Vettiing and Barring - the Scottish perspective

Alan Summers, Mayfield, Scotland

The regime described in the preceding article by our brother Gillham is based on the Protection of Vulnerable Groups Act 2006. It is important to appreciate that the 2006 Act applies only to England and Wales. It has no application to Scotland and limited application to Northern Ireland. The following comments are restricted to the Scottish system.

The Scottish system of child protection is presently governed by the Protection of Children (Scotland) Act 2003. It enables background checks to be done on those whose employment brings them into contact with children. The voluntary sector is also regulated and it is for this reason that work with children by churches is caught by the Act. However, in my opinion the system is not really designed to deal with Sunday School and children’s work of the sort provided by the assemblies.

Many of those that work with children in Scotland obtain their disclosure through the Central Registered Body (CRB) which provides a free disclosure service to those who work in the voluntary sector. The application forms provided include declarations at the rear which require the signatory to state that he is ‘likely to ask exempted questions’ under the Rehabilitation of Offenders Act 1974, or is ‘likely to countersign applications under the Police Act 1997’. ‘Exempted questions’ under the 1974 Act and applications under the 1997 Act are designed to find out whether a potential recruit/volunteer has any criminal convictions. The Police Act provides a mechanism for permitting employers to make background checks with the police to ensure the suitability of the applicant.
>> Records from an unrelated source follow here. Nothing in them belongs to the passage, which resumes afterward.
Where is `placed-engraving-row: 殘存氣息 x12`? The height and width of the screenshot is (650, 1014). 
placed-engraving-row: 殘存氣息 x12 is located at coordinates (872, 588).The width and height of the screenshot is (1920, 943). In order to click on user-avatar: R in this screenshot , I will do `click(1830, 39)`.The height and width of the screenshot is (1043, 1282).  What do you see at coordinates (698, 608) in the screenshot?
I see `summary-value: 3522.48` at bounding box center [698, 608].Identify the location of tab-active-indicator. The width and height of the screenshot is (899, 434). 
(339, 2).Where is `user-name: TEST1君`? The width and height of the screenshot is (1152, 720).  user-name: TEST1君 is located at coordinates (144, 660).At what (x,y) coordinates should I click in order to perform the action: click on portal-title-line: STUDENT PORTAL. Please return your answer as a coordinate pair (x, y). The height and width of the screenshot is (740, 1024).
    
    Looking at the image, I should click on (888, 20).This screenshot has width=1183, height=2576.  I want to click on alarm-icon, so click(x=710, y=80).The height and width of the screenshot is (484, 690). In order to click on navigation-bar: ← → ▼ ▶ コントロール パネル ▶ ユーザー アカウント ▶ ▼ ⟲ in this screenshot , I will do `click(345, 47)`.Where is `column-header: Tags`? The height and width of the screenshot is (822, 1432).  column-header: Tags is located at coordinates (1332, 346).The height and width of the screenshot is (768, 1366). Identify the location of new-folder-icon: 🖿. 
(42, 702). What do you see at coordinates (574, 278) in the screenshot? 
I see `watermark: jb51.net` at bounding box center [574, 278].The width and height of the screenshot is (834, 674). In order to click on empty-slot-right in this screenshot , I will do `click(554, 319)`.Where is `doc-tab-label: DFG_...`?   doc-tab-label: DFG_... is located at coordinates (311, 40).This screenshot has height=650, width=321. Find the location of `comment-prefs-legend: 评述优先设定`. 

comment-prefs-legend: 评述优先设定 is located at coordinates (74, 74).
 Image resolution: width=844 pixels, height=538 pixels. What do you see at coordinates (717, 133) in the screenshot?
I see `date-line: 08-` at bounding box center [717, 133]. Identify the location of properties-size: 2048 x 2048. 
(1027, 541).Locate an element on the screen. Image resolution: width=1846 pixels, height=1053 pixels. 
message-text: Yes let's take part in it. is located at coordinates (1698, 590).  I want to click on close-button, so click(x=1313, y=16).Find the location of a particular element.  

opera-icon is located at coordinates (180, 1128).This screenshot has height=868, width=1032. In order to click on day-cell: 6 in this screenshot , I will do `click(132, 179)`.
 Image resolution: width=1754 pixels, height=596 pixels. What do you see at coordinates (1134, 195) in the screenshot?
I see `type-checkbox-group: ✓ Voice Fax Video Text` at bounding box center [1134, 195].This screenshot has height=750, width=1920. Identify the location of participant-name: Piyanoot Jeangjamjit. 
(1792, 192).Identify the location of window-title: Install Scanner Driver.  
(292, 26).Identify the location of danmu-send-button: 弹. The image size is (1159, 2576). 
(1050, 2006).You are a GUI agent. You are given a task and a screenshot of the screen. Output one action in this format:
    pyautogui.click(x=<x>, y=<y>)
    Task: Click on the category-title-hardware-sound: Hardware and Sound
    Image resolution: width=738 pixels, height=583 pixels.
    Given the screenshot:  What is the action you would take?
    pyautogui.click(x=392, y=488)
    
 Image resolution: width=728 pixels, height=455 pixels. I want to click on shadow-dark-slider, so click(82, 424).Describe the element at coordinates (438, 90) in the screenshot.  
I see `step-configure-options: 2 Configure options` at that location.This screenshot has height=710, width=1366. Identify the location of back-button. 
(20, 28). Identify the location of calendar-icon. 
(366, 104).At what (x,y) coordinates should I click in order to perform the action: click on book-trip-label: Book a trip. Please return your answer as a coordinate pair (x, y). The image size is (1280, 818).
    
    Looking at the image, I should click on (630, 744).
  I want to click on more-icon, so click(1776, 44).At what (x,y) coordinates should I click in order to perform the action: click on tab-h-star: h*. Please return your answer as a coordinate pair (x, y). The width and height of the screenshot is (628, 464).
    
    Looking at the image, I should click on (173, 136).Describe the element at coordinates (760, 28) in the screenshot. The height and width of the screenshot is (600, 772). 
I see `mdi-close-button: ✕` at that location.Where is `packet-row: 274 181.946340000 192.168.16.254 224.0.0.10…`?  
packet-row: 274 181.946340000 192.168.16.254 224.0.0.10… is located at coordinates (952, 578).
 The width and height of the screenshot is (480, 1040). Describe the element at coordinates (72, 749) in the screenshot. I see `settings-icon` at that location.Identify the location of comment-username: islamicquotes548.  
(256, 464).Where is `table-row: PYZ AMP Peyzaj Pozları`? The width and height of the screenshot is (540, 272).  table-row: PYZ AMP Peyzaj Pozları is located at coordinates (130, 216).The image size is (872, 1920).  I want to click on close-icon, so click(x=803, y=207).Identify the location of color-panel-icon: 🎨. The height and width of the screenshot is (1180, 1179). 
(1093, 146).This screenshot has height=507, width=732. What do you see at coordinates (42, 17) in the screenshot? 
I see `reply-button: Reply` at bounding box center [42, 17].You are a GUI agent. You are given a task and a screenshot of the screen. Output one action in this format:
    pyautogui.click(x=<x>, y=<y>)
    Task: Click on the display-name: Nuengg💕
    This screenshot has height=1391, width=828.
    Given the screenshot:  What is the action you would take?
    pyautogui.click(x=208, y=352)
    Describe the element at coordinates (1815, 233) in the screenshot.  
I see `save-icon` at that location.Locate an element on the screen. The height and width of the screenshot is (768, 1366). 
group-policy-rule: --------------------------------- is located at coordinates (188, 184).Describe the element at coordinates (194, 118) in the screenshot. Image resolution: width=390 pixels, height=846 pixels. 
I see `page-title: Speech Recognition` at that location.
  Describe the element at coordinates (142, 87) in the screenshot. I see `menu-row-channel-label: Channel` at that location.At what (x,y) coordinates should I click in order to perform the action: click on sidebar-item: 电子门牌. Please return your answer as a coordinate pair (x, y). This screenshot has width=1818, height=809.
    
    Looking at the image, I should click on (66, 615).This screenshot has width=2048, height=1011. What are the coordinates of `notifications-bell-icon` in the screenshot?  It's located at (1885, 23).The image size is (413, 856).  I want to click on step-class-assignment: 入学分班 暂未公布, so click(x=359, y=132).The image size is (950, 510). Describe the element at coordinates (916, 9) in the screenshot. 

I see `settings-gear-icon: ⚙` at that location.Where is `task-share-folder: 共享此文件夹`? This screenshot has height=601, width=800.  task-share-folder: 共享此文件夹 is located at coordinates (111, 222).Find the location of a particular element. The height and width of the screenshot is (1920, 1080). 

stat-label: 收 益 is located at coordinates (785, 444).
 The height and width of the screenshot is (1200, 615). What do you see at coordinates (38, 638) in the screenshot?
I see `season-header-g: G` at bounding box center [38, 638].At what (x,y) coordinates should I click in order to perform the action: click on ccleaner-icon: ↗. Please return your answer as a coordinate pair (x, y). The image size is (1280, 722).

These forms are used by assemblies to disclose their Sunday School teachers or Children’s Meeting workers. I do not believe, however, that the forms are suitable. I have yet to hear of any assembly which asked ‘exempted questions’ or could truthfully say that they were ‘likely’ to apply to the police for a background check on one of their workers. Usually, those who work with children in the assemblies are so well known that there is no need for an interview process, far less a background check.1 Some might say that it is ‘possible’ that they might have to ask these questions but I don’t think anyone could say it was ‘likely’. I would guess that these forms are signed because no one has the faintest idea what an ‘exempted question’ is or what sections 113 and 115 of the Police Act 1997 are about. This is hardly surprising since the form makes no attempt to explain the meaning of the declaration although it goes on to say, ‘Warning: it is a criminal offence to make an untrue statement to help obtain a disclosure certificate’.

To my knowledge the CRB does not reject applications from the assemblies, however, that is probably because of ignorance of the way assemblies function. Thus, while disclosure has valuable ‘PR’ advantages, and can be used to reassure parents, I do not think the present regime can be used by the assemblies.

The law will shortly be changed. The Protection of Vulnerable Groups (Scotland) Act 2007 has been given royal assent. The Scottish Government website presently predicts that it will be late 2010 before it comes into force. It remains to be seen whether the new regime will cure some of the problems identified above. The greater and more general risk is that assembly work will be subject to ever increasing regulation by Government. The scope for conflict between Government committed to an equality agenda and traditional Christian values is amply attested by the present debate over the Equality Bill.

References

  1. When the author last looked, the disclosure form in use by the CRB was also inaccurate in that it contained reference to sections 113 and 115 of the Police Act 1997. Both these sections were repealed on 6 April 2006 and have been replaced. It would be a simple matter to update the form.